Extracted text:

######

Hunting umami: The elusive taste that keeps us coming back

Photo of author

| Published:

A Japanese chemist identified umami more than 100 years ago, but it’s taken the Western world a bit longer to embrace. While fewer than half of all Americans can identify umami, chances are, you’ve already developed a craving for it. It’s not sweet or sour, salty or bitter, but once you experience umami, you’ll keep coming back for more.

Assorted Italian foods including cured meats, cheeses, cherry tomatoes, peppers, flatbreads, and a glass of red wine tantalize the senses on a rustic wooden table—an exquisite hunting ground for umami flavors.
Umami is the bold, hidden flavor that transforms every meal. Once you unlock it, you’ll never want to cook without it again. Photo credit: Depositphotos.

Umami is the backbone of dishes that feel deeply comforting, found in the richness of a slow-cooked stew or the depth of flavor in a sun-ripe tomato. Despite its powerhouse performance in so many savory foods, many people don’t even know what it is — or how to find it.

What exactly is umami?

######

Entries provided:
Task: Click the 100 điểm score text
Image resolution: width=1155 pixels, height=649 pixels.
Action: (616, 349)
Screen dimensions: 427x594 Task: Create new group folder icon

######

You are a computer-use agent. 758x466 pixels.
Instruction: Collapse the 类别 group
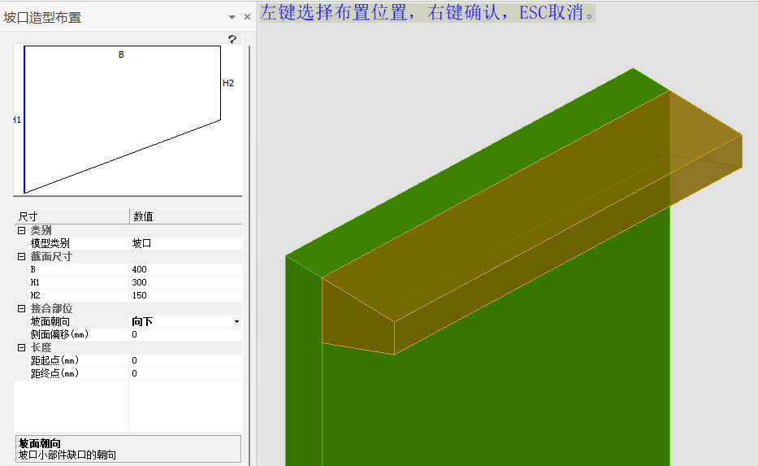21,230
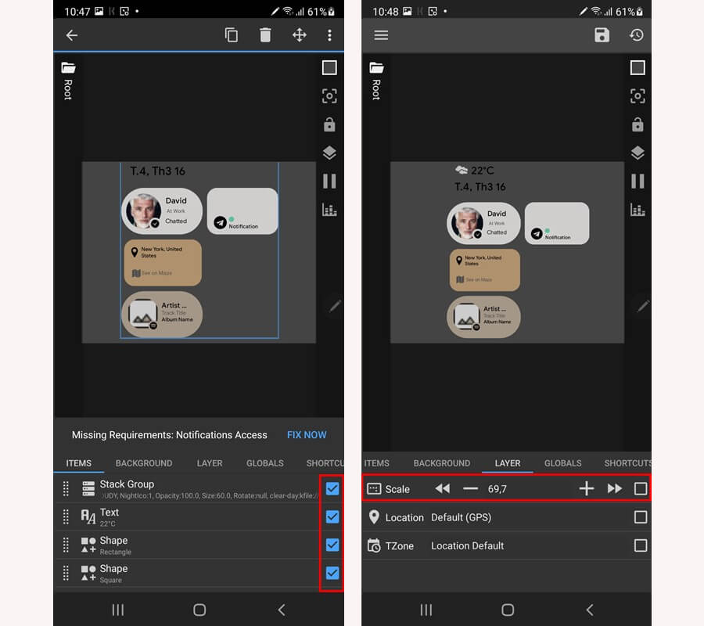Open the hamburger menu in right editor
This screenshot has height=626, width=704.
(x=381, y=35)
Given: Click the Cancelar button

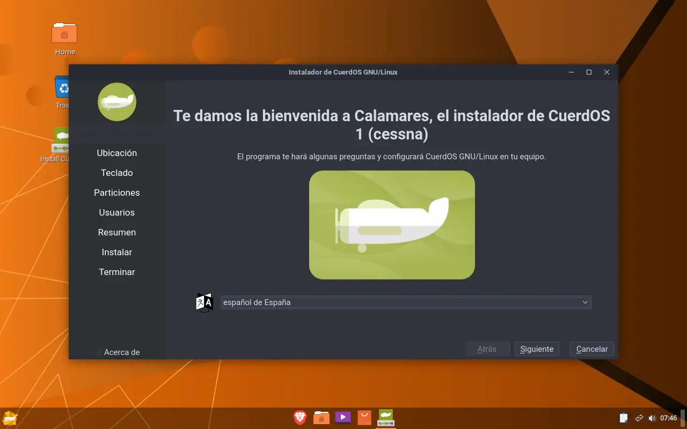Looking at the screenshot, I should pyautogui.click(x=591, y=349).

######

Set problem: Please resume the article on umami at the top of the page, writing on from right after its last heading.

Exercise response:
Remember the taste map of your tongue that was taught in elementary school? Go ahead and throw that out — it was all wrong as stated by Smithsonian Magazine. Umami is often called the fifth taste on your tongue, joining the sweet, sour, salty and bitter receptors.

But there are actually five tastes on your tongue: sweet, salty, bitter, sour and umami. And worse yet, those receptors are all over your tongue; far from what we have learned in school.

But unlike the other four, which are easy to taste and describe, umami is more about savory, depth and richness in foods. According to Biomega, the term was identified in 1908 by scientist Kikunae Ikeda, who discovered that the amino acid monosodium glutamate was responsible for this rich, savory flavor. Today, we recognize umami as a key part of what makes many foods crave worthy.

Why do we love umami?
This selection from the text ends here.